Games will benefit Canadian athletes and communities, Canada's minister of sport says

Canada’s minister of sport believes the Pan Am Games are a unique opportunity for Canadian amateur athletics to get mainstream recognition at home.

“In our country, we don’t appreciate younger athletes as much as we should,” Bal Gosal told a group of sports journalism students at Centennial College’s Story Arts Centre on Carlaw Avenue, Tuesday.

The Pan Am Games will be held in Toronto and across southern Ontario July 10-26.

Gosal, the Conservative MP for Bramalea-Gore-Malton, says the influx of 7,000 athletes from 41 countries participating in 36 different events will raise the profile of Canadian competitors as well as excite young athletes.

Bal Gosal, the Minister of Sport, speaks to the Sports Journalism students at  Centennial College on Tuesday.
Bal Gosal, the minister of sport, speaks to the sports journalism students at Centennial College on Tuesday. (Patrick Rail)

“Anytime you host a Games, it inspires a generation of Canadians,” Gosal said.

Gosal likened the opportunity to the emergence of tennis superstars Milos Raonic and Eugenie Bouchard who have raised the profile of the game in Canada.

Gosal believes that the Pan Ams will have the same effect on amateur athletics and their competitions.

“National recognition raises the profile of amateur sports,” Gosal said.

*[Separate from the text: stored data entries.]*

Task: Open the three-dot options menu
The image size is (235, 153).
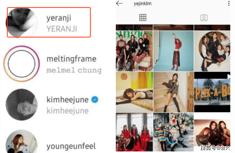Action: coord(229,3)
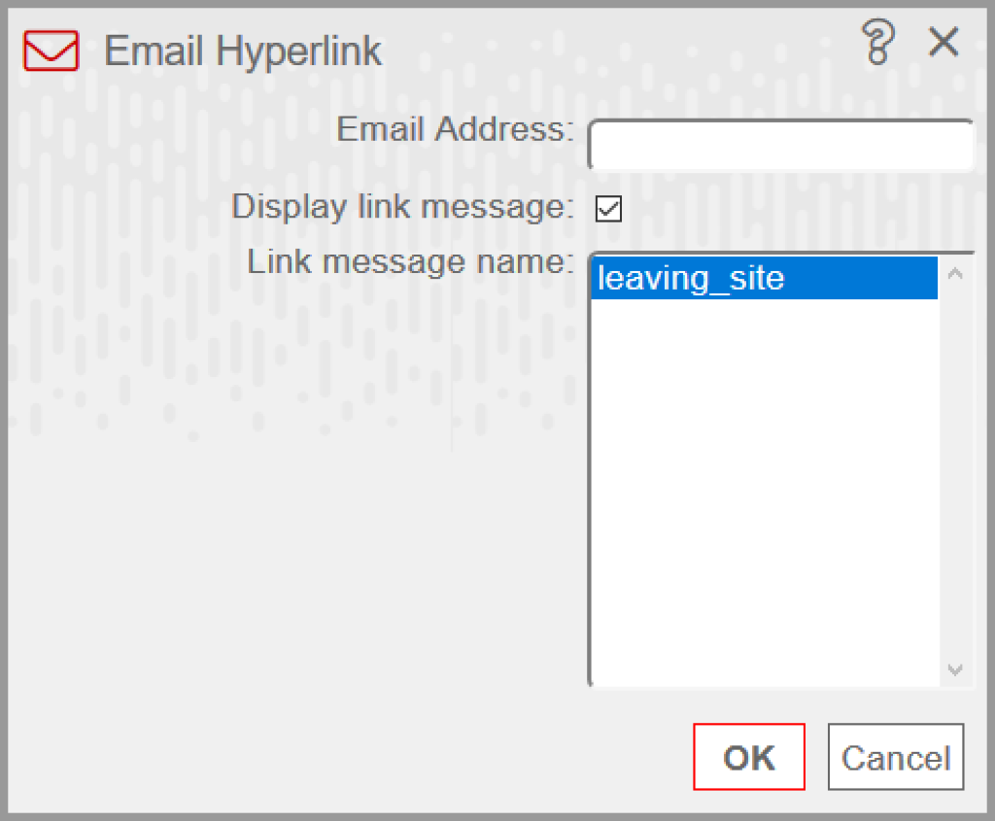Click the Email Address label text
This screenshot has width=995, height=821.
coord(455,129)
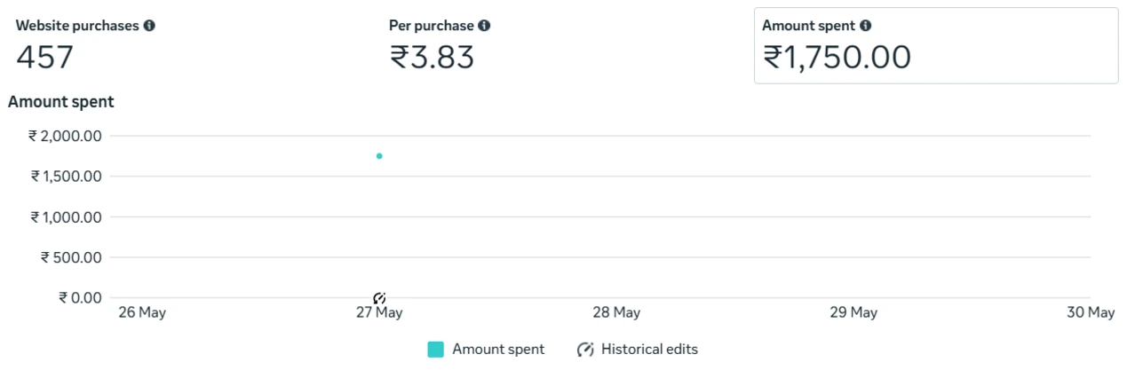Click the Amount spent chart title

[x=61, y=102]
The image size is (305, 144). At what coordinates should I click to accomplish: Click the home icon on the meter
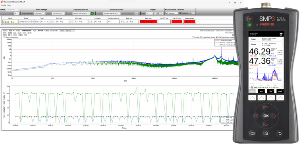[266, 133]
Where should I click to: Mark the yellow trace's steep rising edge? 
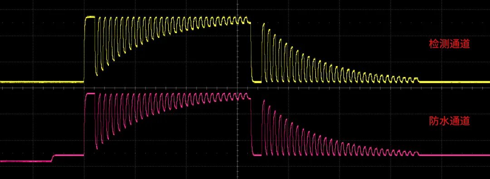85,50
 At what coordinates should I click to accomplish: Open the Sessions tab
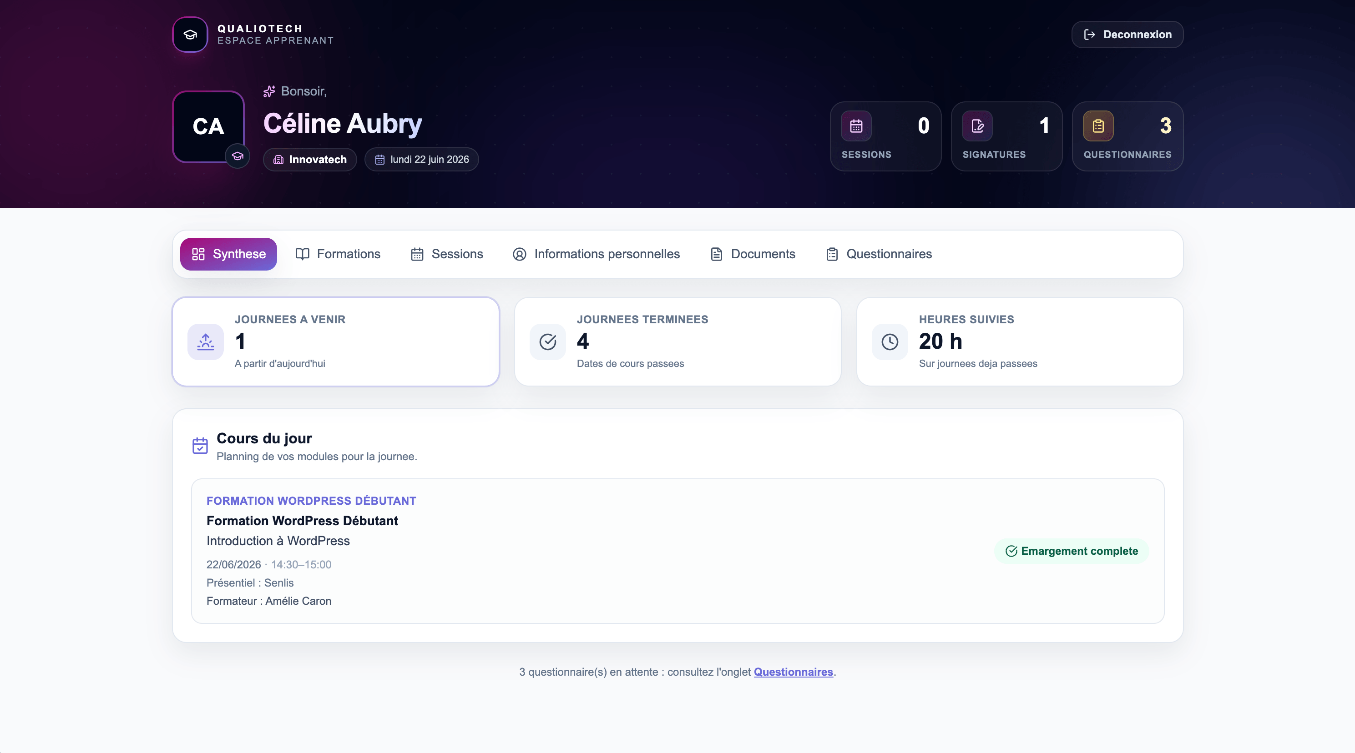(447, 254)
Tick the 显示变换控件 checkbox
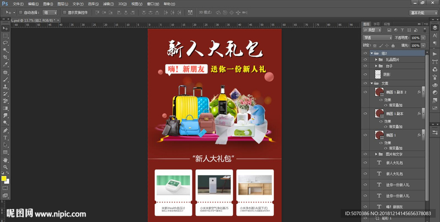Image resolution: width=440 pixels, height=222 pixels. 64,13
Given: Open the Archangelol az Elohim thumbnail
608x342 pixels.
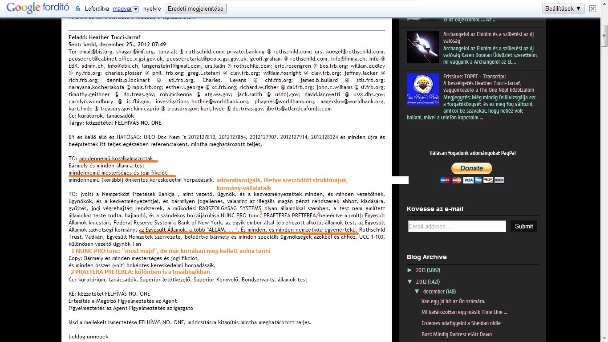Looking at the screenshot, I should point(422,47).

Ontario hasn’t hosted an event of this scale since the British Empire Games in 1930 in Hamilton. The Pan Am Games have given Ontario an opportunity to develop new sports infrastructure to be used by athletes, and following the Games, the host communities.

“Ontario is lacking facilities,” said Gosal, in response to a question about why Quebec athletes are sometimes more successful than those from Ontario.

To make the Pan Am facilities sustainable after the Games, the federal government has created the Sports Legacy Fund, which will contribute $65 million to the operating and maintenance costs of these facilities, Gosal said.

With the national recognition of hosting the Pan Am Games, as well as the new infrastructure being developed, the question arises – could Toronto be in line to host a future Olympic Games?

“It’s always a possibly,” Gosal said. “The GTA is a prime place where you can host (the Olympics,)” he said, adding there have been no serious discussions about a possible bid.